### Information shown
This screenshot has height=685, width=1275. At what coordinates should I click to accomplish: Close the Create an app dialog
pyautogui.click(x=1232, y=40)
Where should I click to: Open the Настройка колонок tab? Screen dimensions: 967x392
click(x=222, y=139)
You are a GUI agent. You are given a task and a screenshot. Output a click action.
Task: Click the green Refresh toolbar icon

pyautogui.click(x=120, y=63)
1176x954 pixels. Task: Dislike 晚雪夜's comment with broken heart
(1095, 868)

---

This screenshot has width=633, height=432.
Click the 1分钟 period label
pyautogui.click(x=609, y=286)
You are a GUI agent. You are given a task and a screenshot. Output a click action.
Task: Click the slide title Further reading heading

### Exercise prompt
Rewrite the items starting with the line that contains "Where should I" and going on through the line that contains "(1095, 868)", changing "Refresh" to "Reload" and leaving everything else unchanged.

### Final result
Where should I click to: Open the Настройка колонок tab? Screen dimensions: 967x392
click(x=222, y=139)
You are a GUI agent. You are given a task and a screenshot. Output a click action.
Task: Click the green Reload toolbar icon

pyautogui.click(x=120, y=63)
1176x954 pixels. Task: Dislike 晚雪夜's comment with broken heart
(1095, 868)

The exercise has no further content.